Considerações sobre a Lei Geral do Turismo

[Artigo de João Bueno, Profissional com 23 anos de sólida formação jurídica, professor da Academia de Viagens Corporativas e Conselheiro da Alagev para a Gestão 2012/2014 – Hôtelier News, 01/10/2013]
O turismo, que sempre foi considerado por entidades governamentais a mola propulsora de desenvolvimento e fomento à geração de empregos, já tem uma lei específica. A Lei Geral do Turismo é de 2008 (Lei 11.771) e foi regulamentada dois anos depois, em 2010 (Decreto 7.381).
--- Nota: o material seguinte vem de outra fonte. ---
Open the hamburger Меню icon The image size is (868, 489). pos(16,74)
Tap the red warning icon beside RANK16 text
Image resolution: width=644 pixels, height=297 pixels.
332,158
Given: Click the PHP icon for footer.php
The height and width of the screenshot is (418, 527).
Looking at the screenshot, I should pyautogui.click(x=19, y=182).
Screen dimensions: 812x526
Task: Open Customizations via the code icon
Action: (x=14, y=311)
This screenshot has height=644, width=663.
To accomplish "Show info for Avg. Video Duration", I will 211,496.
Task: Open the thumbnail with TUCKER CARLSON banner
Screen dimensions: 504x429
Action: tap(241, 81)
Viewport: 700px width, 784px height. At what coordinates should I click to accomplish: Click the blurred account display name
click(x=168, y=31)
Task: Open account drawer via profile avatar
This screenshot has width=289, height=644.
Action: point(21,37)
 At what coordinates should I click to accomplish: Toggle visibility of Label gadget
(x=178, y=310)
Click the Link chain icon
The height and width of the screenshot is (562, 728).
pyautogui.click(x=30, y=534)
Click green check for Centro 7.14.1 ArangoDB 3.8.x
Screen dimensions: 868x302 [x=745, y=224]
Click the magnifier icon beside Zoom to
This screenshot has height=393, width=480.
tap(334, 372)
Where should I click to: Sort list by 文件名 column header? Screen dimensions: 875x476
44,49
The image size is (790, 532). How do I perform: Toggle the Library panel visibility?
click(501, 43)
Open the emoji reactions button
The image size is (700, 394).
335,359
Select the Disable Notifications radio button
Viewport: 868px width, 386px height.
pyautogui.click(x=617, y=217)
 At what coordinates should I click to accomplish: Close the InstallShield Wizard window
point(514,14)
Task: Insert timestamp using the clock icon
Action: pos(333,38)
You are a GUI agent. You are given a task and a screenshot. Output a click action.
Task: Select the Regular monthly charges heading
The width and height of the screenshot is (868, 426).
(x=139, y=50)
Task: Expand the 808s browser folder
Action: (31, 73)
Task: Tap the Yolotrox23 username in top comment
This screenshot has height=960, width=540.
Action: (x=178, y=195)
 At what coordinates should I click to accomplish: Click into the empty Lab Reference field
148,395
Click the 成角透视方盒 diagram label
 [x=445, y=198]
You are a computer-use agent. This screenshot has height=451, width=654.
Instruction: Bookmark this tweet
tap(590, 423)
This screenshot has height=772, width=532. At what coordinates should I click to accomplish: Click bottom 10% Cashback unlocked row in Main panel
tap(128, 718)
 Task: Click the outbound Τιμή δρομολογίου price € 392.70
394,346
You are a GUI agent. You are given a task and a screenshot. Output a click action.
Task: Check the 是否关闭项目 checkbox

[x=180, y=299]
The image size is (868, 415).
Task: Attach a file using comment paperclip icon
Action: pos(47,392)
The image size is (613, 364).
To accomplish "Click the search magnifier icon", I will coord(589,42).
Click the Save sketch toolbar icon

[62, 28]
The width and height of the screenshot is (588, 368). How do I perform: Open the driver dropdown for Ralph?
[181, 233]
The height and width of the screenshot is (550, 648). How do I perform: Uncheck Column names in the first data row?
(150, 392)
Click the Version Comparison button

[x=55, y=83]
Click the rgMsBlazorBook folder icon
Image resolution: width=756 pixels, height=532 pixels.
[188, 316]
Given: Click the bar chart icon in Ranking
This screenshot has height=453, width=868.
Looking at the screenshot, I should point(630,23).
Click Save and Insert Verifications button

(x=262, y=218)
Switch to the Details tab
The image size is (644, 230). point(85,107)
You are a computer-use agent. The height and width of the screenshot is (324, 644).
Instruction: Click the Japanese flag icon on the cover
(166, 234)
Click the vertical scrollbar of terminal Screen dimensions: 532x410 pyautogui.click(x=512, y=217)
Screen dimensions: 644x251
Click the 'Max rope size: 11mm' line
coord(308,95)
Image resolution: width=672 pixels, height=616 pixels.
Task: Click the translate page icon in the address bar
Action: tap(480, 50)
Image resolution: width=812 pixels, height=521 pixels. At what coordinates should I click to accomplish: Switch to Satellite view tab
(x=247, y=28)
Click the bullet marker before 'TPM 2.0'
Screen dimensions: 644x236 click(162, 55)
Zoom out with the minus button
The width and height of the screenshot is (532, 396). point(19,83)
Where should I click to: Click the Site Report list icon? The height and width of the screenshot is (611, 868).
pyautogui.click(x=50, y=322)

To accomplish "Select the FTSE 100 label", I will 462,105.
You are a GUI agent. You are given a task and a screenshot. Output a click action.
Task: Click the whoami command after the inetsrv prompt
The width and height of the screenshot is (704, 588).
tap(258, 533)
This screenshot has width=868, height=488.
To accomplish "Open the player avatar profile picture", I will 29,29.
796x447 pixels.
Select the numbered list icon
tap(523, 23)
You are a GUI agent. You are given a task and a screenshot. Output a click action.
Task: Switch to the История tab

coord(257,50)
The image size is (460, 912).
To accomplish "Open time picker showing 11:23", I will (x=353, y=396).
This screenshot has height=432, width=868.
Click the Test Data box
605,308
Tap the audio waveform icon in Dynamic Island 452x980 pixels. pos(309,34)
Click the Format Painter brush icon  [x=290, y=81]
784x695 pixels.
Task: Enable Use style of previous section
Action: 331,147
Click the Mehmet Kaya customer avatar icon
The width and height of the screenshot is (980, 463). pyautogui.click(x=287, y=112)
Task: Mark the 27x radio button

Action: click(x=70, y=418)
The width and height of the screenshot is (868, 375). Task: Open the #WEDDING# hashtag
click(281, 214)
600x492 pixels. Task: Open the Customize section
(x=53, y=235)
Ainda recente, foi um grande avanço para este importante setor. Apesar de ter alguns pontos incongruentes, ela faz previsão a todas as atividades existentes no turismo, regulando os meios de hospedagem, as agências de turismo, empresas de transporte, organizadoras de eventos, dentre outros! E, em conjunto com o Código de Defesa do Consumidor, reforça a necessidade de um olhar mais formal para o setor!
Pela LGT, em seu artigo 23, são considerados meios de hospedagem os empreendimentos ou estabelecimentos, independentemente de sua forma de constituição, destinados a prestar serviços de alojamento temporário, ofertados em unidades de freqüência individual e de uso exclusivo do hóspede, bem como outros serviços necessários aos usuários, denominado de serviços de hospedagem, mediante adoção de instrumento contratual, tácito ou expresso, e cobrança de diária.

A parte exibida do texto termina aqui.